Babalucas pidió en el mostrador de la línea de autobuses: “Deme un boleto de viaje redondo”. Le preguntó el empleado: “¿A dónde?”. “¿Cómo que a dónde? –se molestó el badulaque-. Aquí, claro. Es viaje redondo ¿no?”…
El maduro y rico señor le dijo con vehemencia a la voluptuosa y avispada chica: “¿Podrás aprender a amarme alguna vez, hermosa Chicholina?”. Respondió ella: “Depende de cuánto esté usted dispuesto a gastar en las lecciones”…
Don Poseidón, granjero acomodado, sorprendió a su joven y musculoso peón echado sobre la paja en el granero, bebiendo de una botella de mezcal. “¿Por qué estás aquí?” lo increpó. Explicó, lacónico, el azumbrado sujeto: “Granero barrido. Vacas ordeñadas. Cerdos alimentados. Su esposa y su hija folladas. No me quedaba nada más qué hacer”…
La llamada guerra de los cristeros ha sido la más cruenta y feroz de cuantas se han librado en México. Jamás los odios y los fanatismos se habían manifestado con tan inaudita crueldad en los dos bandos en pugna.
El conflicto que enfrentó al pueblo creyente con el gobierno abrió entre ellos un abismo que se llenó de sangre. Sangre de pueblo, desde luego. Errores mayúsculos cometidos tanto por el Estado como por la Iglesia provocaron esa terrible tragedia que ensombreció la vida mexicana y causó incontables víctimas.
Sobre ese enfrentamiento escribí un libro.
Se llama “La guerra de Dios”. En sus página narro en forma viva, vívida, las oscuras intrigas que desataron esa lucha sin cuartel; los combates entre los enconados enemigos; los asesinatos cometidos ya en nombre de la divinidad, ya de la ley, y el triste final que tuvo, tramado en oscuros conciliábulos, ese movimiento en que se vieron lo mismo sublimes actos de sacrificio inspirados por la fe que espantosos crímenes movidos por la ambición insana de poder.
En estos días saldrá, de las prensas, este libro, el quinto de los que forman la serie “La otra historia de México”, publicada por Diana, del Grupo Planeta, mi queridísima casa editorial. Es un relato dramático y conmovedor.
Lo presentaré el 20 de octubre en la Feria Internacional del Libro, en Monterrey, y el 8 de diciembre en la FIL de Guadalajara. Ahí nos encontraremos, si el tiempo no lo impide y previo permiso de la Autoridad.

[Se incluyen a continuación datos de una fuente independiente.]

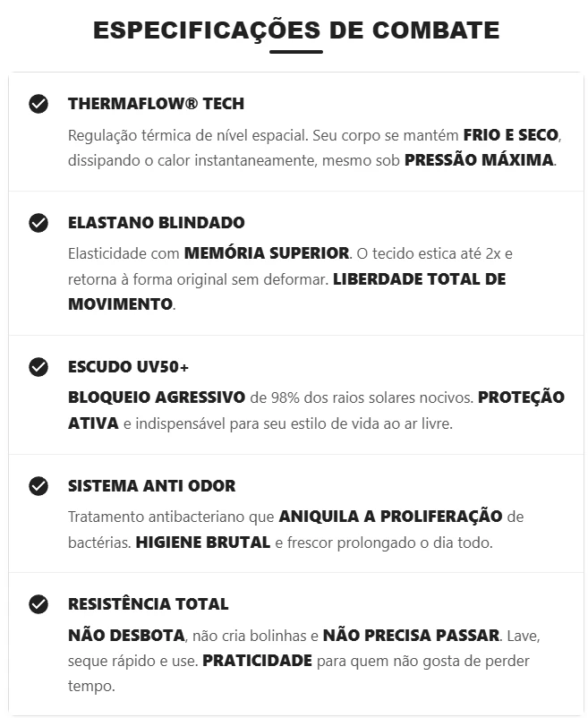Click the bold ANIQUILA A PROLIFERAÇÃO text
The image size is (588, 718).
(391, 517)
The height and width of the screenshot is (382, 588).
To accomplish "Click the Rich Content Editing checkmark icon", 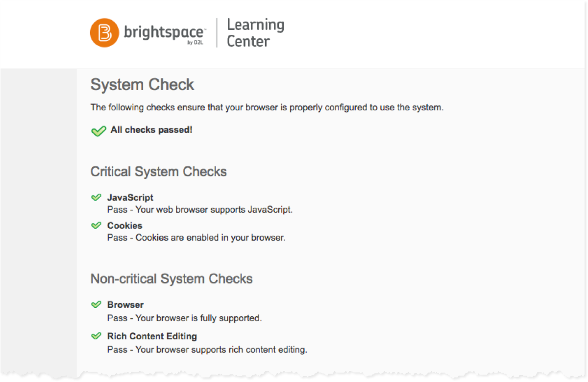I will point(96,336).
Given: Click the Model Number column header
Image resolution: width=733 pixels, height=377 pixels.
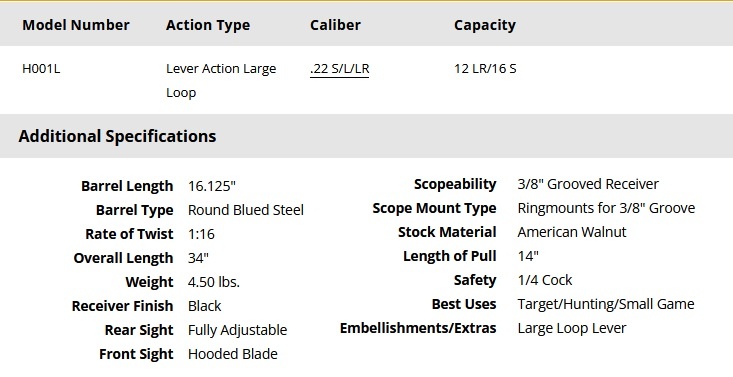Looking at the screenshot, I should [x=76, y=25].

Solicia Sinpitier, madura señorita soltera, invitó al señor Calendo, senescente caballero, a que la visitara esa noche en su departamento. A fin de inclinarlo al matrimonio le preparó una rica cena a base de manjares erógenos que, según le había dicho su amiguita Himenia Camafría, célibe como ella, servían para avivar los rijos de libídine en el hombre.

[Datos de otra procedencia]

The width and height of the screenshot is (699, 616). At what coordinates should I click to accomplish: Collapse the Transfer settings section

De entrada le sirvió una docena de ostiones en su concha, acompañados por una ensalada de hueva de liza con aderezo de ginseng. A eso siguió una sopa de tomate, apio, berenjena y trufas, vegetales todos esos a los que se atribuyen virtudes excitativas del apetito venéreo.
Vino luego el plato principal, un combinado de criadillas de toro y mollejas de gallina, viandas supuestamente afrodisíacas, y por último el postre, consistente en un racimo de uvas bodocales, que por su semejanza con los testes del varón tienen fama también de suscitar los ímpetus sensuales.
Todo lo degustó el señor Calendo muy a su sabor, y luego dijo: “Me gustaría ahora, amiga mía, beber una copita de algún bajativo”. Repuso la señorita Sinpitier: “Pienso que lo que usted necesita es más bien un alzativo”. Y así diciendo le sirvió un tarro de medio litro de licor de damiana.
Inspirado por dos o tres tragos de esa eficaz pócima, y con el ánimo benévolo que pone un buen yantar en los humanos, le dijo el visitante a su anfitriona: “No sabía yo, querida amiga, que iba a tener el gusto de disfrutar sus habilidades culinarias”. “Sí –contestó Solicia-. Pero hasta que se termine su bebida”… FIN.